The main contribution of the proposed work is to compare various deep learning techniques for the classification and staging of COVID-19 lung CT images. Also, performance metrics were calculated for evaluation purposes. Here, an attempt has been made to stage the levels of ground glass opacities in COVID-19 lung images using deep learning techniques. The CT images were preprocessed, and four transfer learning-based pretrained convolution neural network models, namely, ResNet101, ResNet50, ResNet18, and SqueezeNet, were used for the classification and staging of these CT images with different ground glass opacities. Further, performance parameters such as accuracy, sensitivity, specificity, positive predicted value (PPV), negative predicted value (NPV), and area under curve (AUC) were calculated and compared.

2. Literature Review

Ismael and Şengür [1] have worked on detecting COVID-19 lesions from chest X-ray images using various deep learning techniques. The authors stated that by using these deep learning techniques, the accuracy score obtained is high compared to shallow networks. The authors concluded that feature extraction using deep learning approaches is efficient compared to traditional techniques. Barstugan et al. [2] have presented the classification of normal and COVID-19 X-ray images using machine learning techniques. The authors concluded that an accuracy of 99.68% was obtained for two-class classifications. Hall et al. [3] have reported the classification of COVID-19 and non-COVID-19 chest X-ray images using a pretrained convolution neural network. The authors demonstrate a classification accuracy of 91.24% for the two-class classification with the limited dataset. Further, the authors concluded that the performance could be improved by increasing the number of training images. Oh et al. [6] reported feature extraction for COVID-19 chest X-ray images for a limited dataset. The authors developed a patch-based convolution neural network and obtained an accuracy of 88.7%. The authors concluded that the results which were obtained were strongly interrelated with the clinical findings.

Ahuja et al. [7] developed a transfer learning-based automated model for two-class classifications of COVID-19 lung CT images. The work carried out was to classify the normal and abnormal CT images using deep learning convolution neural networks. Further, the authors made a comparison of various techniques and calculated the performance metrics and proposed that a pretrained ResNet-18 network with modified parameters provides higher accuracy results for a two-class classification. Shorten et al. [12] conducted a study on various applications of deep learning techniques for the detection of COVID-19 infection. The authors reviewed how different types of data can be given as input to deep neural networks and learning problems are being constructed.

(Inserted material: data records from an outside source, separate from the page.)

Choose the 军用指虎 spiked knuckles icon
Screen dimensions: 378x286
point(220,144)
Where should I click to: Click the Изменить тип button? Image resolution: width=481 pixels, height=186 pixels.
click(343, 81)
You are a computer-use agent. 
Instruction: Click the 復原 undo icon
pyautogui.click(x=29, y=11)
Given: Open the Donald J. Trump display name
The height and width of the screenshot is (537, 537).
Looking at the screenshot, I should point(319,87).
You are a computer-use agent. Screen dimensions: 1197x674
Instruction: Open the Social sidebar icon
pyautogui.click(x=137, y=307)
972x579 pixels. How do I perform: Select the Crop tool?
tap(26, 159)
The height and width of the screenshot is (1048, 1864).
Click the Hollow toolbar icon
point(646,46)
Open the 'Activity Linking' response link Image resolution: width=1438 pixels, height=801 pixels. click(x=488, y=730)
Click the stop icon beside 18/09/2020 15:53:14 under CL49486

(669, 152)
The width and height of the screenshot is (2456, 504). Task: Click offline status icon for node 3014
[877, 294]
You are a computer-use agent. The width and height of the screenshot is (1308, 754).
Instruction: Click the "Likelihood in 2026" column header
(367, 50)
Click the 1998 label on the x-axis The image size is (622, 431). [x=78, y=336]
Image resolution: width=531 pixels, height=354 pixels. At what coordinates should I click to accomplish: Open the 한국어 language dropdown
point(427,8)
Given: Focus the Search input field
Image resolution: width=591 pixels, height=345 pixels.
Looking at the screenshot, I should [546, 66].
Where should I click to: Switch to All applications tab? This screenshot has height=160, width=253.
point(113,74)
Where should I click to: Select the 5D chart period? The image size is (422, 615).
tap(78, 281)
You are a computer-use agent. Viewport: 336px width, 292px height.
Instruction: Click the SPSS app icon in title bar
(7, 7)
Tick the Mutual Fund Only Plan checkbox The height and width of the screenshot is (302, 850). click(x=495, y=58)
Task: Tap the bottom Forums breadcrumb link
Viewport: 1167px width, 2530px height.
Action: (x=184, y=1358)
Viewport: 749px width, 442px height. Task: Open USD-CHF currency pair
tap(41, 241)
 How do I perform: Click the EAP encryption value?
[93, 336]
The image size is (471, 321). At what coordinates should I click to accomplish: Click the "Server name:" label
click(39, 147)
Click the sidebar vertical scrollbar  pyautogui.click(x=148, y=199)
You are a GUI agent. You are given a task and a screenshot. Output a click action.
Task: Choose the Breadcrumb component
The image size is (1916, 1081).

Jain et al. [13] made a comparison of different deep learning models for identifying COVID-19-infected chest X-rays. The authors concluded that the Xception model resulted in higher accuracy when compared to other models and provided a better result compared to other models. Sujath et al. [14] developed models like Vector autoregression, Multilayer Perceptron, and linear regression to predict the spread of COVID-19 diseases in India. The authors concluded that the multilayer perceptron model has a better prediction rate compared to other models. Baskaran et al. [15] developed a deep learning-based system that is used to classify normal and pneumonia X-ray images. The authors stated that the model developed was able to classify the images, and the overall accuracy obtained using this model is also higher compared to other techniques.

Elzeki et al. [20] developed a Chest X-ray COVID Network (CXRVN) for the classification of chest X-rays. The authors have compared the developed network with the existing pretrained networks, namely, GoogleNet, ResNet, and AlexNet, and concluded that the performance parameters, such as accuracy of 94.5% obtained using the developed model, show better performance compared to the other networks. Zhang et al. [21] developed a model for anomaly detection on chest X-ray images using deep learning techniques, and the authors stated that the model is efficient in performing a reliable screening of chest X-ray images. Ghaderzadeh and Asadi [22] conducted a review on the application of various deep learning techniques being utilized for radiographic modalities. The authors concluded that parameters such as false positive rates and negative errors are reduced with the application of deep learning techniques.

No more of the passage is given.